The theme is perhaps more fitting than she realises – never once out of her depth, the 20-year-old rapper is, as you might imagine from listening to her discography, both charmingly girlish and faintly siren-esque.

The Harlem girl began making headlines in the niche rap world back in 2009 when she released her debut album, Gimme a Chance (under the pseudonym Miss Bank$), which featured her breakout hit, “Seventeen”. She has since topped the NME Cool List, released the critically acclaimed single “212” and is one of the most hotly tipped female rappers to knock the likes of Nicki Minaj off the top of the charts.

Banks’ provocative nature has established her as an artist who is both candid and unafraid to court controversy – a refreshing change from the conveyor belt of media-trained bubblegum pop stars. Most recently she spoke out against the term “rapper”, claiming that she wanted to be known as an “artist” and, perhaps, in a funny way, she makes a good point.

An all-rounder (singer/songwriter/performer), she began her career in musical theatre, studying at LaGuardia in New York, which is one of the most prestigious platforms for up-and-coming actresses and performers. Building her confidence there, she established her voice by rapping about Harlem, sex and the female experience, citing Lil’ Kim and Peaches as her musical influences (which may account for the uncensored lyrics and liberal use of the word “cunt”).

Her most recent body of work, the 1991 EP and her Fantasea mixtape, which is both ferocious and uncompromising. There is everything from hard- edged rants about the music industry to examples of her teetering on the edge of the expected, perhaps best seen with her cover of Prodigy’s rave classic, “Out of Space”.
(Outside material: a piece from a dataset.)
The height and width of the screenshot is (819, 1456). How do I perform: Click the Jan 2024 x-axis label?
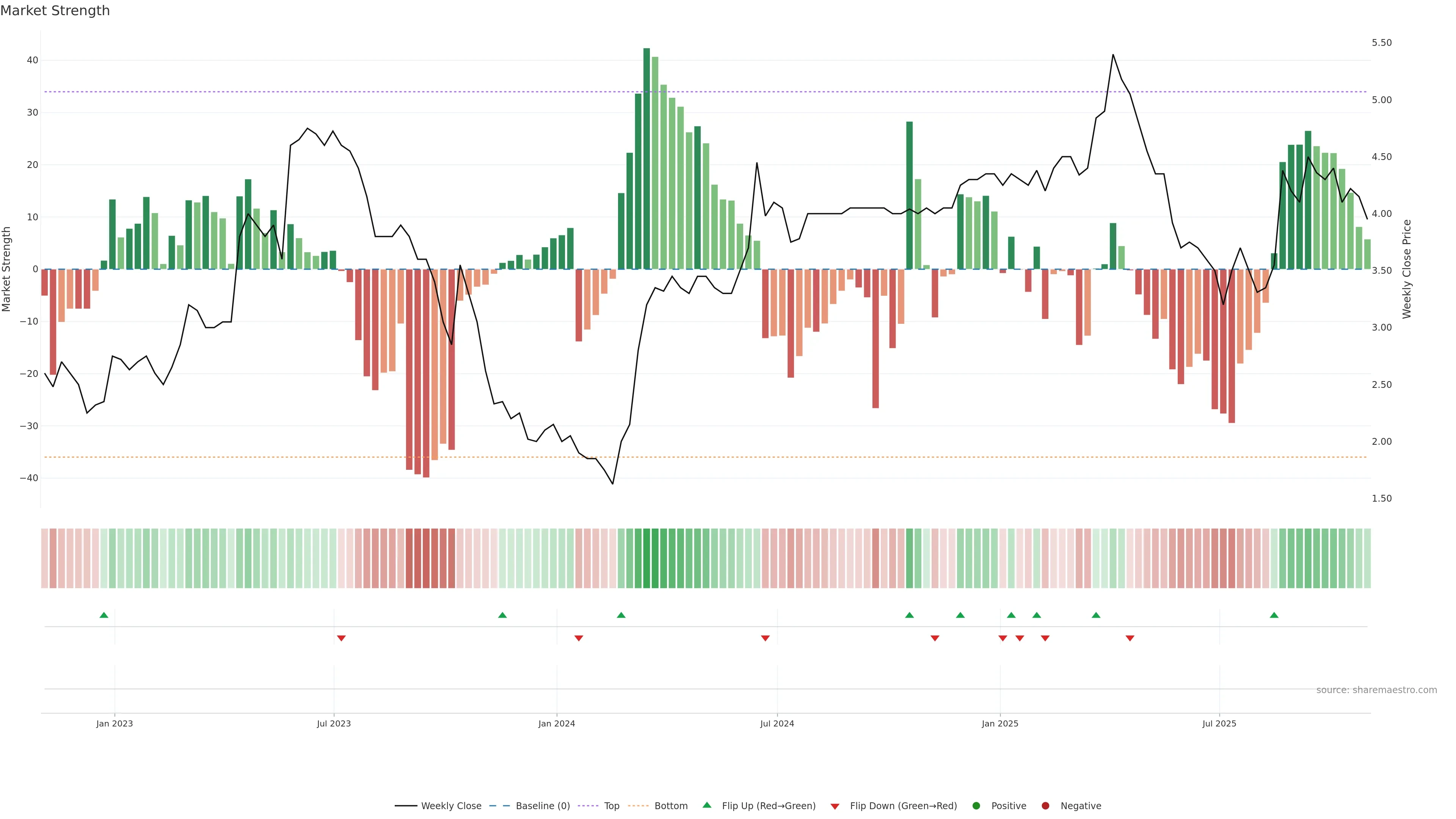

The unabashed nature of Banks is one of her most fascinating elements. She is as thrilling off track as on, her music perfectly reflecting her personality – furiously fast-paced, fascinating and forward- looking. With her energy levels at a rate that befits her youth, Banks is perhaps best described as the most exciting product from the legacy of female rappers – the pop preoccupations of Nicki Minaj and sexual liberation of Lil’ Kim, coupled with a sharper ear for production than Trina, and love songs that bare their teeth more than Lauryn Hill or Eve. Banks is part of a new generation staking their territory in the rap world and she shows no signs of slowing down. We sit down with her amid her rants, giggles and hair smoothing to talk about how, like any great mermaid, she continues to swim with her head above water.

The Hunger: In the last year there has been phenomenal interest in you and your work – how have you dealt with the sudden attention?

Azealia Banks: It’s crazy. You just go through the motions. I am 20 years old and six years ago I was watching MTV while getting ready for school, so it’s crazy when you go back and you’re there. You are like, “Oh God, that is weird.”